» Passage provided:
= Beginning of Section =
SQL Slammer (Note: Other names include W32.SQLExp.Worm, DDOS.SQLP1434.A, the Sapphire Worm, SQL_HEL, W32/SQLSlammer and Helkern.) is a 2003 computer worm that caused a denial of service on some Internet hosts and dramatically slowed general Internet traffic. It also crashed routers around the world, causing even more slowdowns. It spread rapidly, infecting most of its 75,000 victims within 10 minutes.

The program exploited a buffer overflow bug in Microsoft's SQL Server and Desktop Engine database products. Although the MS02-039 (CVE-2002-0649) patch had been released six months earlier, many organizations had not yet applied it.

==Technical details==
The worm was based on proof of concept code demonstrated at the Black Hat Briefings by David Litchfield, who had initially discovered the buffer overflow vulnerability that the worm exploited. It is a small piece of code that does little other than generate random IP addresses and send itself out to those addresses. If a selected address happens to belong to a host that is running an unpatched copy of Microsoft SQL Server Resolution Service listening on UDP port 1434, the host immediately becomes infected and begins spraying the Internet with more copies of the worm program.
= End of Section =
» Task brief:
From the passage on SQL Slammer, list every alternative name it gives for the worm.

» Material supplied:
= Beginning of Section =
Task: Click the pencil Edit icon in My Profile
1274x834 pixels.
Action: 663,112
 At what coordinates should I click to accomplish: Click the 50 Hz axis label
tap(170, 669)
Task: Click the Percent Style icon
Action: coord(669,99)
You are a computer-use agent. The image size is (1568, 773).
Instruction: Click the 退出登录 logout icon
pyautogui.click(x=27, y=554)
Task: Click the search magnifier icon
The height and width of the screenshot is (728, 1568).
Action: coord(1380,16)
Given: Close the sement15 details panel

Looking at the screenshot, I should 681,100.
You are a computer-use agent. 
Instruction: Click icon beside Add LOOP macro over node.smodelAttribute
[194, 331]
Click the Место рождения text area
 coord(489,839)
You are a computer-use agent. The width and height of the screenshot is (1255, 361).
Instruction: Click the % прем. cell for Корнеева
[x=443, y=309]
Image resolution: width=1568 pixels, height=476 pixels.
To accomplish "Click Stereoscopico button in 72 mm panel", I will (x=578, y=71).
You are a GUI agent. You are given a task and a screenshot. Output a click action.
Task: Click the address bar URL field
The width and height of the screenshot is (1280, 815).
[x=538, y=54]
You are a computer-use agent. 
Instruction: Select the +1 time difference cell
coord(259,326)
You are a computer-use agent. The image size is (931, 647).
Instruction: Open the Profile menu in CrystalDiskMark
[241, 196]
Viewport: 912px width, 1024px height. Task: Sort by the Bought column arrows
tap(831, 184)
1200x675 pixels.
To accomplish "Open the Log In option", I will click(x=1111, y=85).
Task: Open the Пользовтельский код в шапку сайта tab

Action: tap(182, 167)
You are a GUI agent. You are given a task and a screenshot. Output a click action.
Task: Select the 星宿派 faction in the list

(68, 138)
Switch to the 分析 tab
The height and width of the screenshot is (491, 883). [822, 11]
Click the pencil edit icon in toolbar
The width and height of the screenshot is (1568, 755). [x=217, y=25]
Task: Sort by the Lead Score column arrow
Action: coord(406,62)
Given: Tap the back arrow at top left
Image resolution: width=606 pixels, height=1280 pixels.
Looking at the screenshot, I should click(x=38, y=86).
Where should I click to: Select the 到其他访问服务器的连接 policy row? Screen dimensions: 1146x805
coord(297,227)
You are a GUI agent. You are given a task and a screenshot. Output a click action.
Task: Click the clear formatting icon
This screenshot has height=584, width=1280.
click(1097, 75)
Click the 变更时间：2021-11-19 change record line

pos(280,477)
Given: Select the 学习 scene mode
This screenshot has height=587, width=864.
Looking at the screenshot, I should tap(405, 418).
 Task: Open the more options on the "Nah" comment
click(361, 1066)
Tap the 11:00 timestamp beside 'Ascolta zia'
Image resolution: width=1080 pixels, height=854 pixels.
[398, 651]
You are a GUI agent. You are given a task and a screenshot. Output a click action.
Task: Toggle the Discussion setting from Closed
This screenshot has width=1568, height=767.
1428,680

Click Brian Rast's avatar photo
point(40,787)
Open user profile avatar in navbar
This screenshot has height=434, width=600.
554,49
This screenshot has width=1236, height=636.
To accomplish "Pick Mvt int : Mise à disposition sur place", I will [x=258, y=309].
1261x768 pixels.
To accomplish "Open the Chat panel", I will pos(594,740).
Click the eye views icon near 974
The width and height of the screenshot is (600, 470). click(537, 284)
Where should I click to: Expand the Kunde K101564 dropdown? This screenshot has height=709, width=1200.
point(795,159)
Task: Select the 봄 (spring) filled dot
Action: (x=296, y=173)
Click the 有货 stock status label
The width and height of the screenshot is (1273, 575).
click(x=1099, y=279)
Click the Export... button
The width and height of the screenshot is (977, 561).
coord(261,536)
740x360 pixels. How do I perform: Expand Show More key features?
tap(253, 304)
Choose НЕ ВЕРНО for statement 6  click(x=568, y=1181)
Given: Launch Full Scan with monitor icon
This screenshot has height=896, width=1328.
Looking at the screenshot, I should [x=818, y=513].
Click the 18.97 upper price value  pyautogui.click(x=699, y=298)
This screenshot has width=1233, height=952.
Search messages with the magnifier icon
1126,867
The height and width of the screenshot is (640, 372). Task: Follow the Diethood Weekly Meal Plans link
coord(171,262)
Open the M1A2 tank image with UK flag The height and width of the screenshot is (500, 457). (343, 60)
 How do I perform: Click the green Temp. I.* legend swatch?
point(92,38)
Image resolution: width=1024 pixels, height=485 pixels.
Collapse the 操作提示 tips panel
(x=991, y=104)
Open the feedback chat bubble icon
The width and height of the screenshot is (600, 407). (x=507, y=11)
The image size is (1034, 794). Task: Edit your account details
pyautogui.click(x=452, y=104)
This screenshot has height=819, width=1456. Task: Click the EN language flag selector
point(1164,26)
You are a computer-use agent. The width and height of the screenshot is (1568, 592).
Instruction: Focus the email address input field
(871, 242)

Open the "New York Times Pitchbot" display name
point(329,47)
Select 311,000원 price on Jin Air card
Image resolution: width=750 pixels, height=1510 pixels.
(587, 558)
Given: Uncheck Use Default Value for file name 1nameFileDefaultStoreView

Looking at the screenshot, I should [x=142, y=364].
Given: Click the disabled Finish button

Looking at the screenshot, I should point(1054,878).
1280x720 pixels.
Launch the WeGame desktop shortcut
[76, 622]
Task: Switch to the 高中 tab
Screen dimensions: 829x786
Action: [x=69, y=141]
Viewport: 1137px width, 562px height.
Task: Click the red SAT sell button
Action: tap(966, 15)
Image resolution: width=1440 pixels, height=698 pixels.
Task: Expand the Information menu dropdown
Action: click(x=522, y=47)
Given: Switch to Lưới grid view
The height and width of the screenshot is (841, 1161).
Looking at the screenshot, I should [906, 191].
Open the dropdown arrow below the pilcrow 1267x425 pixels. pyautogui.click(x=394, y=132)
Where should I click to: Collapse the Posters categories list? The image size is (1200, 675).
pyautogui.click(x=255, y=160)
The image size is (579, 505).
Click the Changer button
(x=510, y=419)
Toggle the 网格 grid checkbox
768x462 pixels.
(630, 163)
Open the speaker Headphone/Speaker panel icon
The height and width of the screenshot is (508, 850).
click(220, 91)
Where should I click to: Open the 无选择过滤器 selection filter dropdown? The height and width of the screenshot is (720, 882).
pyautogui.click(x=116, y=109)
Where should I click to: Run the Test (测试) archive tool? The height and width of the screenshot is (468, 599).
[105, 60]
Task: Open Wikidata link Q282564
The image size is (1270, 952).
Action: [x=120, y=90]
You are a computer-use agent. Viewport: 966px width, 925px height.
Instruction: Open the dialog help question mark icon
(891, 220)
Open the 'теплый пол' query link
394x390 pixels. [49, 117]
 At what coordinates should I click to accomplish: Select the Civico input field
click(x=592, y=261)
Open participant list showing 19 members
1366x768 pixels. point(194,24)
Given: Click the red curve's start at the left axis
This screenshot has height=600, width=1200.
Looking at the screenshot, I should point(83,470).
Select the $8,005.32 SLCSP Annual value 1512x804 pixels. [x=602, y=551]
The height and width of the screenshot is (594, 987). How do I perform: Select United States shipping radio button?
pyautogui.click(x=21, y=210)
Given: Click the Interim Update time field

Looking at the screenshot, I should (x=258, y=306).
= End of Section =
» Response for this exercise:
W32.SQLExp.Worm, DDOS.SQLP1434.A, the Sapphire Worm, SQL_HEL, W32/SQLSlammer, Helkern